Let me note, in conclusion, that the final words of Jesus’ story stand as an especially powerful rebuke to Christians. The rich man begs Abraham to send Lazarus to his brothers. “If someone goes to them from the dead, they will repent.” But Abraham says, no I am afraid not. “If they do not listen to Moses and the prophets, neither will they be convinced even if someone rises from the dead.”
We may have the most airtight doctrines of Jesus’ miraculous resurrection—or the Trinity or any other absolute truth; we may follow with rigor various commands, but if we do not listen to Moses and the prophets (“love your neighbor as yourself”) we will live lives alienated from the true ways of God.
But if we do listen to those words, no matter the crises we may face, no matter the complexity of the problems we seek to overcome, no matter the urgency we rightly feel to find ways to bring healing, if we do listen to these words, we can trust that the maker of the universe walks with us.

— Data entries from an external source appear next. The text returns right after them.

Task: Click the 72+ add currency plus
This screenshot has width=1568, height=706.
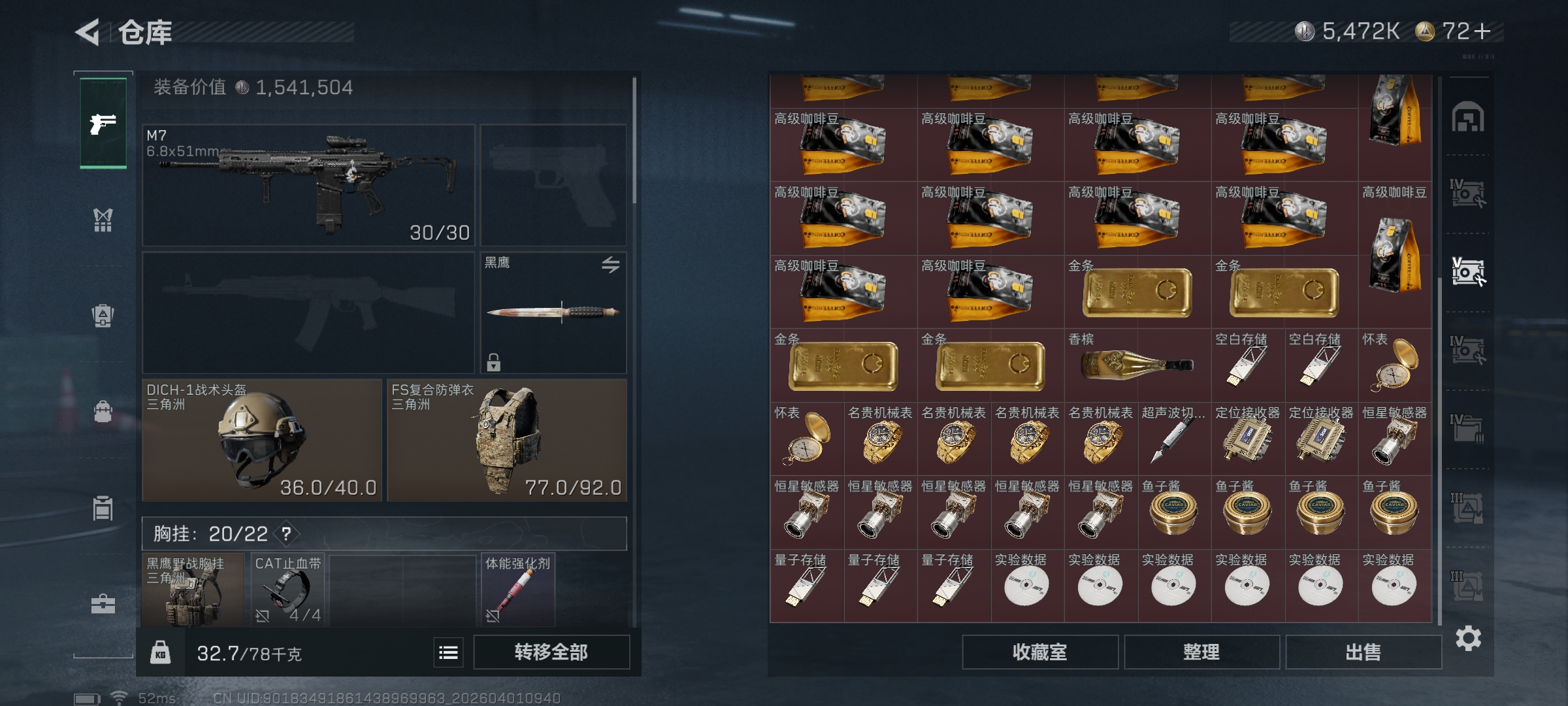Action: pyautogui.click(x=1482, y=31)
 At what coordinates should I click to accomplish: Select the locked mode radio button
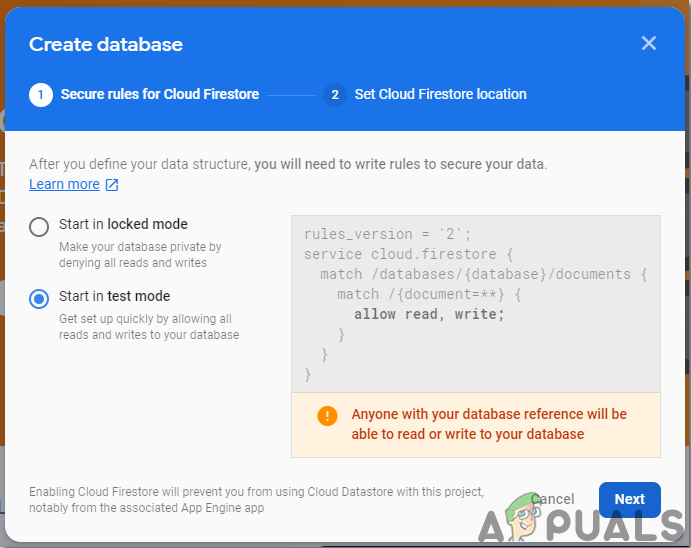click(x=39, y=226)
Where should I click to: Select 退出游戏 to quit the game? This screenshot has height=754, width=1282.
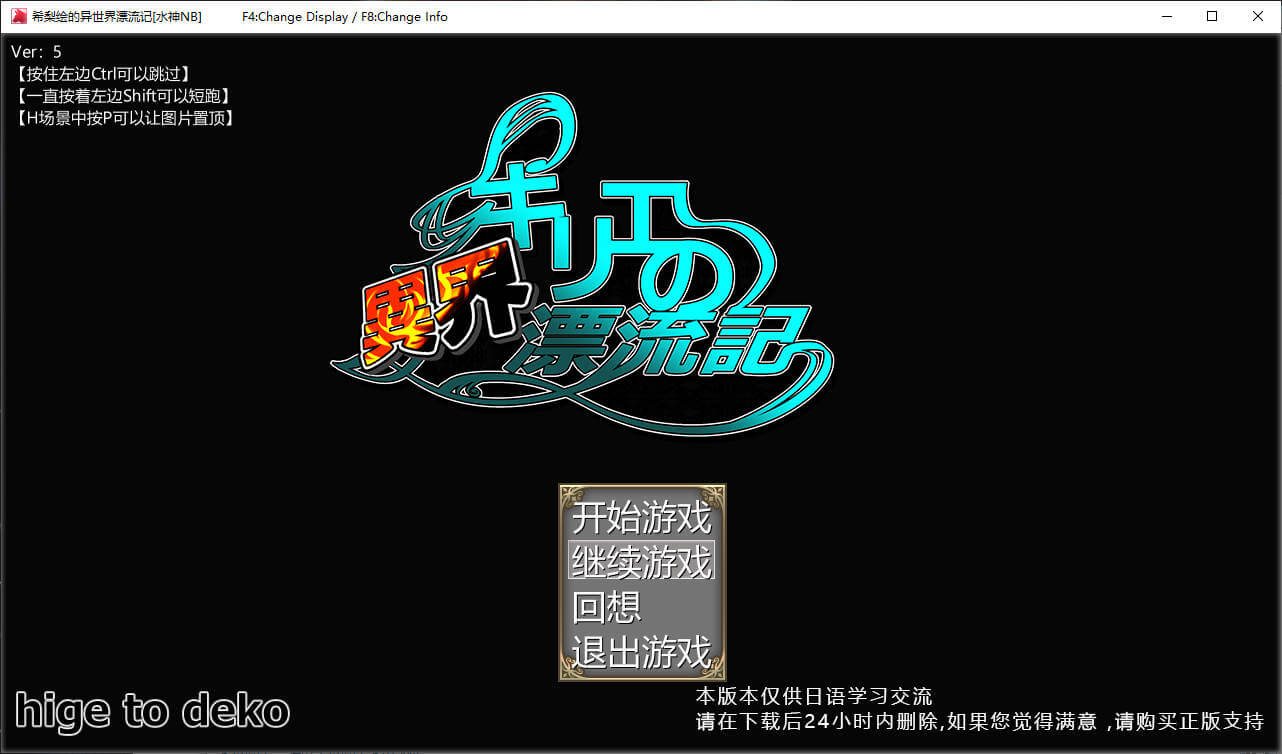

I read this with interest as the story of Lazarus and the rich man has been so hugely important to our worldview as Christians. If Jesus believed in another place where the crooked would be made straight, then so should we, right?
You view the story as a rhetorical device, meant to create a sense of urgency around honoring Torah, especially its concern for the poor. And I find that persuasive. So thank you!
I find unpersuasive your attempt to reframe this text as not about judgment. Even though I agree Jesus did not mean for us to construct an understanding of life-after-death from this story, I nevertheless think it is very much a story about the division that Torah and Jesus the Messiah brought into the world between those who live to accumulate and those who live generously.
Implicitly, Jesus was supporting a teaching about generosity. But he told the story to remind us that selfish living is condemned by Torah.